Pienso en cómo se construye la memoria. No sólo la nuestra, la subjetiva que atañe a momentos íntimos y privados, sino también la que tenemos en común. Aquella que rebalsa nuestras historias particulares. La ¿colectiva?, la ¿comunitaria? No lo sé. La de un país, o un territorio. En este caso, me pregunto cómo se construye la memoria sobre la última dictadura cívico-militar. Una memoria que requiere de relatos, testimonios, materiales de archivo, entrevistas. Y también de música, obras de teatro (se me ocurre Campo minado de Lola Arias), pinturas, literatura. Seguimos diciendo porque todavía queda mucho por decir. Todavía hay nuevas maneras de decir lo ya dicho. O de encontrar aquello que todavía no se enunció. O de entrecruzar lo que está suspendido, en la punta de la lengua, con aquello narrado del derecho y del revés. 

Se me aparece una de las novelas que leí durante el mes de enero. Confesión escrita por Martín Kohan. Se narra la historia de un enamoramiento febril y adolescente (aunque a veces creo que son dos palabras que se pisan los talones, que están encadenadas) de Mirta López con Jorge Rafael Videla. Cuando Videla no era Videla, o cuando Videla estaba convirtiéndose en Videla. El relato está en voz del nieto de Mirta. Una decisión me resulta precisa: Jorge Rafael no habla, no mira, no siente. No sabemos qué le pasa a Videla con Mirta porque hacerlo hablar, mirar o sentir, sería (intuyo) humanizarlo. No hay margen para un Videla romántico, o joven, o inocente. Entonces en la novela no habla, no mira, no siente. Es Mirta quien lo desea, lo espera en la ventana. Entonces, la historia de una abuela que le cuenta a su nieto, ya impúdica, cómo estaba hechizada por el cuerpo esbelto de Jorge Rafael Videla. Una historia inventada o basada en hechos reales (poco importa, no lo sé y no quiero averiguarlo) que propone otra manera (y se acopla con todas las ya leídas, vistas, y oídas) de narrar la dictadura. De bocetar pequeños acontecimientos en ese entramado del terror. De repetir para no olvidar. 

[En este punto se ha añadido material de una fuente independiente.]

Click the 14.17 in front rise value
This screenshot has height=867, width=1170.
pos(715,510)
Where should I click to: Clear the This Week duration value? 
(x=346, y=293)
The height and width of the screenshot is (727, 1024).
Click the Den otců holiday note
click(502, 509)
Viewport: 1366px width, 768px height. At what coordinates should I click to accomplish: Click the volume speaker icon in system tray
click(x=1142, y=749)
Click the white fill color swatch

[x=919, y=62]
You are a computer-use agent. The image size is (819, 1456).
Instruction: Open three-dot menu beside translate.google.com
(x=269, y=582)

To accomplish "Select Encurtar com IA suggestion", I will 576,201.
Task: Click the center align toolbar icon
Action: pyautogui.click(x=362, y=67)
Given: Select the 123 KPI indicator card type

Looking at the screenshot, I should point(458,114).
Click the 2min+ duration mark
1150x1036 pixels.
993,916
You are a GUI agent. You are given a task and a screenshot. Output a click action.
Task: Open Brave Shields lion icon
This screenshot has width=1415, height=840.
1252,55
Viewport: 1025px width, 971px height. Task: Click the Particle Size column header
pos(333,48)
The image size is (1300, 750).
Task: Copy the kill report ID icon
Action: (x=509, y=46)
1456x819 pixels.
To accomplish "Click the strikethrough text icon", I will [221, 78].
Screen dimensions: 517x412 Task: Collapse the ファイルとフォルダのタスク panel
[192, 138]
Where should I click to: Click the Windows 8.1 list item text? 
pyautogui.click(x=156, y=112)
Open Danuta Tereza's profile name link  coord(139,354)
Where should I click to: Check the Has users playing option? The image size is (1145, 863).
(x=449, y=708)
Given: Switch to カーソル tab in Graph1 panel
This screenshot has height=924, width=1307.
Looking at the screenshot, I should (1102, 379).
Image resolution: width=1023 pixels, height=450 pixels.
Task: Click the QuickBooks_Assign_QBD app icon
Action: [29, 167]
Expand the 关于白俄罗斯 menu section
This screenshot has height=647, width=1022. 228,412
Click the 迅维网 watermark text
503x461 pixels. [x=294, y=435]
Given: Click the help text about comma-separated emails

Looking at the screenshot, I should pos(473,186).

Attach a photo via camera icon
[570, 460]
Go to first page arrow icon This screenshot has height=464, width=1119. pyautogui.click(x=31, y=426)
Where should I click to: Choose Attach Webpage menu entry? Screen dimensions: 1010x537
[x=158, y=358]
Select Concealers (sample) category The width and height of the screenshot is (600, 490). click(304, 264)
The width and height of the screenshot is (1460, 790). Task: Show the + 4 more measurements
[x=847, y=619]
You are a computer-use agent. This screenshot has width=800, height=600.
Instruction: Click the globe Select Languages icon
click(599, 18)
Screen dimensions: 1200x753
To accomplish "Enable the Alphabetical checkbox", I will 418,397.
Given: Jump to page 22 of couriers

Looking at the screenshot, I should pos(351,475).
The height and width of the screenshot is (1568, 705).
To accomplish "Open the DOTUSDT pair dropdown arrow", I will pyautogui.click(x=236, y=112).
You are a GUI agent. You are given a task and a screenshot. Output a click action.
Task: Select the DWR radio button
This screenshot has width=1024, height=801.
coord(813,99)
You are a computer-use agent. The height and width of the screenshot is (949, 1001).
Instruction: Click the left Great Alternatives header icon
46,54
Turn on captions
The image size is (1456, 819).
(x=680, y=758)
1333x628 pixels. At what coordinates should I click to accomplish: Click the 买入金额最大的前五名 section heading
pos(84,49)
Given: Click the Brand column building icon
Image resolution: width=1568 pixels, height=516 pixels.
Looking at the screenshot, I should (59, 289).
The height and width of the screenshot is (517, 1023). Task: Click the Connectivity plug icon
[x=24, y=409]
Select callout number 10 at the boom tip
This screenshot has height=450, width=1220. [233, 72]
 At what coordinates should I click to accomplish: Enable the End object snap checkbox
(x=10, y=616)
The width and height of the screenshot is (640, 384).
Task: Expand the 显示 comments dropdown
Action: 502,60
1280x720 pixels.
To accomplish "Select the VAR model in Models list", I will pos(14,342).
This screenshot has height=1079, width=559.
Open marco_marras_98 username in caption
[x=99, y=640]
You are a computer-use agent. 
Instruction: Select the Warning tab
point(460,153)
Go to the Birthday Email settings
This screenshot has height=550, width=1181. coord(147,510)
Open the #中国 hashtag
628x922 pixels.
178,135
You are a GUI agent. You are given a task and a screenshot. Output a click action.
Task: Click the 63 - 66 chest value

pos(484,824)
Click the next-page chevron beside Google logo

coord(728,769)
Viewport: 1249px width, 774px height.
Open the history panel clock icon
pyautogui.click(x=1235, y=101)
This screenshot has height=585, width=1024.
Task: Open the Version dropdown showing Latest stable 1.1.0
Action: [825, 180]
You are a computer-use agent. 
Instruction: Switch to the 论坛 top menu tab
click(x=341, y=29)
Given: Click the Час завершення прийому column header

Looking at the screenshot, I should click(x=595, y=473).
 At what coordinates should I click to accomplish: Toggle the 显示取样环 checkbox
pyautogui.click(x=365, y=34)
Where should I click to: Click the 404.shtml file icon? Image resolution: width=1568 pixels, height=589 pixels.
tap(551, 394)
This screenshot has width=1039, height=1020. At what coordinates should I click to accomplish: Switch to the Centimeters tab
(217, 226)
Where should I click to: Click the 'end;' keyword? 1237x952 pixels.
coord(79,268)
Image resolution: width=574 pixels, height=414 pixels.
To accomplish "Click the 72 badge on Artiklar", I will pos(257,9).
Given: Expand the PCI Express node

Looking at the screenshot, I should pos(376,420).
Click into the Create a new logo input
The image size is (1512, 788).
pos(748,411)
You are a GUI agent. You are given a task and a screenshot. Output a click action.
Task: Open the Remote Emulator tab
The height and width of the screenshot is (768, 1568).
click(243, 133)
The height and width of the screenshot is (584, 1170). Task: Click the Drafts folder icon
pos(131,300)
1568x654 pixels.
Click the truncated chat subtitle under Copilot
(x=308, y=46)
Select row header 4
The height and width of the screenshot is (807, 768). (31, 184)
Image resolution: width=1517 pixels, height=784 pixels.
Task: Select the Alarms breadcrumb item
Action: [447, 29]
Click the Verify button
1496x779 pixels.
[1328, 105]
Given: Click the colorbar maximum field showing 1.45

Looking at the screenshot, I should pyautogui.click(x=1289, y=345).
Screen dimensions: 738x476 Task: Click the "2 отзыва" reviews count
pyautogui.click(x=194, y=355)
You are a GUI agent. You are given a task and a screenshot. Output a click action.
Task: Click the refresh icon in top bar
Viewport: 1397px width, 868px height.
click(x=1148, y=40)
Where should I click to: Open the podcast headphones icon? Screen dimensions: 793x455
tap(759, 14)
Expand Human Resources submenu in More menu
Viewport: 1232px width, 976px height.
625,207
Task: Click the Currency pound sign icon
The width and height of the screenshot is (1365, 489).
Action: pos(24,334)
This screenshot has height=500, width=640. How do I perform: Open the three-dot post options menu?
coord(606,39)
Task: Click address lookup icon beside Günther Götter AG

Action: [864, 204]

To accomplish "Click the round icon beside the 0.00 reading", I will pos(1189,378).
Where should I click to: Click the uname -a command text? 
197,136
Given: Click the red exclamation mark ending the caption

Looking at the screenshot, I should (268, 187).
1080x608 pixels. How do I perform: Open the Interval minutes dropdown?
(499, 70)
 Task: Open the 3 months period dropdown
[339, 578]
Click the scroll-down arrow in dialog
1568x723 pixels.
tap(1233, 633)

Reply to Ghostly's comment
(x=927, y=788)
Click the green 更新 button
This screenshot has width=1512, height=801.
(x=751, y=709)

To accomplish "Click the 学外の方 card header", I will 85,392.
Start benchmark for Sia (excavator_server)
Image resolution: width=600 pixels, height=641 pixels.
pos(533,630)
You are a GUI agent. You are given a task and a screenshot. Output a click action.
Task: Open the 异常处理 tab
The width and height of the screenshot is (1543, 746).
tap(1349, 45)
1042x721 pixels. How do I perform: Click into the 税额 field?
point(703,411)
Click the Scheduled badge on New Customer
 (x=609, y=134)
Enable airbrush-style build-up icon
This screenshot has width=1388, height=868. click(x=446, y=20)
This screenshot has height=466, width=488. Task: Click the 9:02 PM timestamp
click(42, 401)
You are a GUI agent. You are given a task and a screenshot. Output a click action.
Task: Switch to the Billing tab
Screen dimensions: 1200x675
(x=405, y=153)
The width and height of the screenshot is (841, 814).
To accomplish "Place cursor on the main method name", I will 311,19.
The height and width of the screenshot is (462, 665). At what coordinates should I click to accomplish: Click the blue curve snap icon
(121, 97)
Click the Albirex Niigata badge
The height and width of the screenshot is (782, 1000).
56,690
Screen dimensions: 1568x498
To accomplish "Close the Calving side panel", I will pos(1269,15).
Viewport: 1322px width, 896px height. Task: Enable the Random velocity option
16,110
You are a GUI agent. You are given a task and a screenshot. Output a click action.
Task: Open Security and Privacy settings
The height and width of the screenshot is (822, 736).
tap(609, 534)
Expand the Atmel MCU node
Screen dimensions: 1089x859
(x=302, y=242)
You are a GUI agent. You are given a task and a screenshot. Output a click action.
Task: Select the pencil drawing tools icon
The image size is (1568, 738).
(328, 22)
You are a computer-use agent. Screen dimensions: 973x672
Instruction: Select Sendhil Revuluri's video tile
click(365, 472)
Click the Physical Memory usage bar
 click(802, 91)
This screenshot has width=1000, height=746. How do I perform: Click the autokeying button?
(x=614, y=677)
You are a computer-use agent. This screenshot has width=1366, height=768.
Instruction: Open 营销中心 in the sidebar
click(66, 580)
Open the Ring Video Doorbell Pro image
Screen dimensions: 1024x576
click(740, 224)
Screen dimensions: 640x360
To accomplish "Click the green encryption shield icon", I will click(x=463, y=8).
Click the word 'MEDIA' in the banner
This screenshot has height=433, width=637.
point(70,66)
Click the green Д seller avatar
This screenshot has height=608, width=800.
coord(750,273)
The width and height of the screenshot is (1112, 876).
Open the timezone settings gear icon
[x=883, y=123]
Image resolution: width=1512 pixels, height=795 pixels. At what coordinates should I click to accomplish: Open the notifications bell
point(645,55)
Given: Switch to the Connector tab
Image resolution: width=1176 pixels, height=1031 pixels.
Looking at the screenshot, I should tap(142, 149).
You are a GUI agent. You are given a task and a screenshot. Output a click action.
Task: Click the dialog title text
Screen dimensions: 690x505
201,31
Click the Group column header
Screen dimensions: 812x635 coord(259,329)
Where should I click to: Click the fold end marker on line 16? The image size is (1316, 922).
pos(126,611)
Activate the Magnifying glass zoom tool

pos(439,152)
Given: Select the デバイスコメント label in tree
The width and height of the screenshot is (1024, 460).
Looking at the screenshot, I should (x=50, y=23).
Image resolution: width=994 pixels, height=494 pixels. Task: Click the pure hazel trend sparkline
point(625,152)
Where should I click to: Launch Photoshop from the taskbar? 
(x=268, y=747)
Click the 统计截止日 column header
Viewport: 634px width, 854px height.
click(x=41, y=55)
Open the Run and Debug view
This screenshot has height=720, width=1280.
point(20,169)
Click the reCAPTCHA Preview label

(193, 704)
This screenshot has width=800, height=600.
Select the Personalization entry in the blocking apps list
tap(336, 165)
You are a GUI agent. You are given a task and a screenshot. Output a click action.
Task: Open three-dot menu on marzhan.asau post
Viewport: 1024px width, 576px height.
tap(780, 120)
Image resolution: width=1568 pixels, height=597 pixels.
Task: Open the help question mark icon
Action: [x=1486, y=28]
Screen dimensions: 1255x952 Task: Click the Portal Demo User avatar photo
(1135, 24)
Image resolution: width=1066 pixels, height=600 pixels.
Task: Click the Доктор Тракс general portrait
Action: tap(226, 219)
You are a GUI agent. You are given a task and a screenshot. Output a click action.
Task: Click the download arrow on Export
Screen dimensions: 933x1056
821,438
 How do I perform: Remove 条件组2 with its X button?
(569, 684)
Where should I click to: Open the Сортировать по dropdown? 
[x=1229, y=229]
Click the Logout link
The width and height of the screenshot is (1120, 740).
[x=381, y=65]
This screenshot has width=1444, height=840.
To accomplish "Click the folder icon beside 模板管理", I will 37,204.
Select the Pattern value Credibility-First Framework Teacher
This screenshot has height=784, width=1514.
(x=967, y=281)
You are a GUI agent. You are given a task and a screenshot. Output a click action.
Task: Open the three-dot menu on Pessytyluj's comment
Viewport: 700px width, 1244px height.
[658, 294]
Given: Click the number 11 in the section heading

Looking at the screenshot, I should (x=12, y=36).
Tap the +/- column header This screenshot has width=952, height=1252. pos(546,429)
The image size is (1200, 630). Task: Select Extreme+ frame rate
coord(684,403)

Muchas veces, me ocurren coincidencias. Quizás veo un libro en una librería, y una persona que quiero me habla de eso, esa misma tarde. O me anoto una canción que me gustó de la radio, y la vuelvo a escuchar a la noche en una película. En este caso, leí la novela y después vi Los rubios, dirigida por Albertina Carri en el año 2003. Y encontré, leyendo un texto, un artículo de Martín Kohan sobre esa película en la revista “La modernidad en cuestión. Crítica y teoría” Es decir, me acerqué a la película con la mirada de Kohan. Presté atención en las escenas que él describía, hice hincapié en los detalles que él había analizado. El filme también es un ejercicio de memoria. O una disputa con la construcción de la misma, una búsqueda de moldear la propia. Carri es hija de desaparecidxs, pero F. (una amiga tocaya, con la que compartimos pelis y charlas) me hace notar: quizás es una película de una hija. Y punto. Una hija que intenta entender razones de sus xadres, una hija que no se contenta con los testimonios de lxs compañerxs de militancia de sus xadres, ni con los relatos de las vecinas del barrio. Una hija que hace una película para entender algo, como si filmando (y filmando la filmación, en un juego doble con las cámaras) encontrara una respuesta.

Y allí vuelvo a la pregunta del comienzo. ¿Cómo construimos memoria? A veces creo que las películas y los libros son una hermosa y apacible manera de hacerlo. Unos peldaños más en el recorrido doloroso y turbulento que implica hacernos cargo de los dejos de la última dictadura en nuestro presente. Películas y libros como gestos y llamaradas, como miradas particulares (y por eso, quizás, tan bien recibidas) de lo que pasó, y de lo que sigue pasando. Y sigue dando que hablar.